The Hydro Life Extension program replaced this 80-year-old turbine with this new one last year at Fort Loudoun Dam Unit 1.
Greater Efficiency
There’s nothing cookie-cutter about hydro life extension projects, Rowland said. The scope of work must be customized to each unit.
“These are not easy projects. They’re very difficult,” Rowland said. “We always find new challenges with each project in the field.
“You would think, ‘Well, gosh, here you've got this dam. And this dam. And they're almost the same size. But each one is very unique.”
The beauty of the life extension program is that its dedicated staffers amass more and more expertise with each new project, which makes the process as efficient and streamlined as possible, Rowland said.
The overhauls also give TVA the chance to upgrade each unit on a case-by-case basis.

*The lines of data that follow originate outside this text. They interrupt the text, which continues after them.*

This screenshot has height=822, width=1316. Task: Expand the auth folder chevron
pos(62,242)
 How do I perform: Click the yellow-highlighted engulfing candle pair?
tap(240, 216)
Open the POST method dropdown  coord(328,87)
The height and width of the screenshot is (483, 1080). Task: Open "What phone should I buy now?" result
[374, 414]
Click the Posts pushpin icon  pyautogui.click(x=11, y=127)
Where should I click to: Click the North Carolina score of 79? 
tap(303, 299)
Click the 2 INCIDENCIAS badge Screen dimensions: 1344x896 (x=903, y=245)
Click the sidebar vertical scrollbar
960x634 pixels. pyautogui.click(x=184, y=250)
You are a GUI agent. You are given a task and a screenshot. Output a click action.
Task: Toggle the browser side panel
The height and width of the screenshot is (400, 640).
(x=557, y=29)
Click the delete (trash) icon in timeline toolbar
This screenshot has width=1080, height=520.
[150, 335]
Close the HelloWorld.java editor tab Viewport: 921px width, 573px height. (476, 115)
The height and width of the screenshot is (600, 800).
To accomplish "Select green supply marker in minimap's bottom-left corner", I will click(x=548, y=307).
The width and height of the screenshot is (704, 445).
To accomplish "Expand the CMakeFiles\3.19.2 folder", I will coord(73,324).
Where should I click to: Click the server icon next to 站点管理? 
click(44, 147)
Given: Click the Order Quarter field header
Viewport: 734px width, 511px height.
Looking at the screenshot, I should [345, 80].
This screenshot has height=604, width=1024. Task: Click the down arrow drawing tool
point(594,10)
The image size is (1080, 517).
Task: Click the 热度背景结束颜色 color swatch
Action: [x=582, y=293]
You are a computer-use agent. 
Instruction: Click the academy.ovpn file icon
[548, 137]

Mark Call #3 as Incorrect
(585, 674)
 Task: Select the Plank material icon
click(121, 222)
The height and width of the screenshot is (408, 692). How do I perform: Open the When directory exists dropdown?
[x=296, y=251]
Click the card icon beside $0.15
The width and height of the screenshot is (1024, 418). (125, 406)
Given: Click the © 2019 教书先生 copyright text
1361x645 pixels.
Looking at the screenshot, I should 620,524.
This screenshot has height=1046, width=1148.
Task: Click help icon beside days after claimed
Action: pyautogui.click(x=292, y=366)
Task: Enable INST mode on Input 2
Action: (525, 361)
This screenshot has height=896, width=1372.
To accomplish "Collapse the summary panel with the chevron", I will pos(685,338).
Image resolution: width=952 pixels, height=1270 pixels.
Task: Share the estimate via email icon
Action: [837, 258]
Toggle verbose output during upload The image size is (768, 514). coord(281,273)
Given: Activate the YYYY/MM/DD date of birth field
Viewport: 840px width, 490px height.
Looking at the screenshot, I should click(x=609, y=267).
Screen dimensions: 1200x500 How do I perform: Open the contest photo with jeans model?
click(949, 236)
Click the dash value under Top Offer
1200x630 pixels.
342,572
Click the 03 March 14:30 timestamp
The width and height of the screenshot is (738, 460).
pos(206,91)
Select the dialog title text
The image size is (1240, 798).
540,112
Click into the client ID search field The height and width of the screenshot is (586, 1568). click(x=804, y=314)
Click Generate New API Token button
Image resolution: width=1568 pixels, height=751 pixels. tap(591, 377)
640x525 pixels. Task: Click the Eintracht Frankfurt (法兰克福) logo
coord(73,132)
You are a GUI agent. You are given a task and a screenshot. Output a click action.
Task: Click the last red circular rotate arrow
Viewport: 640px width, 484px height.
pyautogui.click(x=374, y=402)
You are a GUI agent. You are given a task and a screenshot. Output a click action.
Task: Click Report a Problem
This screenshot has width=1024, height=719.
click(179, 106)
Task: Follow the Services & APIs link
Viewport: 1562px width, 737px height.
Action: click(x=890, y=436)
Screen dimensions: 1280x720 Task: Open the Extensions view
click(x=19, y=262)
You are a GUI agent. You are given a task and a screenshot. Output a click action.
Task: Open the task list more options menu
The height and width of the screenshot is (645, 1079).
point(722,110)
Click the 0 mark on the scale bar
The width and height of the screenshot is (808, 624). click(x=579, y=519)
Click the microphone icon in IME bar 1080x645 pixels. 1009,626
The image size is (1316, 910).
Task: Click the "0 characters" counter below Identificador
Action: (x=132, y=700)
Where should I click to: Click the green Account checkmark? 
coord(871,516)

For instance, some units get new aerating turbines that can help oxygenate water downstream. Others are able to return to their full capacity after having operated at a reduced level while awaiting repairs.
And all units improve their efficiency by about 3% to 4%, Rowland said.
“We're able to produce more energy with the same amount of water,” he said.
In this diagram of a hydro generating unit, No. 1 marks the rotor, No. 3 indicates the thrust bridge and No. 5 designates the turbine.
Precise and Robust
Hydro Life Extension team members share a sense of awe about these majestic dams, built so long ago and still running strong.
“These units were designed with a slide rule. A lot of people don’t even know what one is,” Fleming said. “There were no computers.”
The precision was – and remains – remarkable.
Even without modern tools like laser trackers, the units were built with clearances of just a few thousandths of an inch.
“You can’t even fit a credit card in there,” project manager Jake Bussey said.
“The cool part about hydro is these units have been around a long time and they're very robust,” Bussey said. “They just continue to keep spinning. They’re workhorses.”
Photo Gallery
This heavy man door at Cherokee Dam ordinarily seals off the scroll case, which guides water flowing into the turbine.
With the thrust bridge assembly removed for an overhaul, there’s an open hole at Fort Loudoun Unit 2.
Fort Loudoun Dam, built between 1940 and 1943, is the uppermost of nine TVA dams on the Tennessee River.
PHOTO AT TOP OF PAGE: From inside Fort Loudoun Dam, construction manager Pam Fleming shows the hole from which the Unit 2 thrust bridge will be lifted.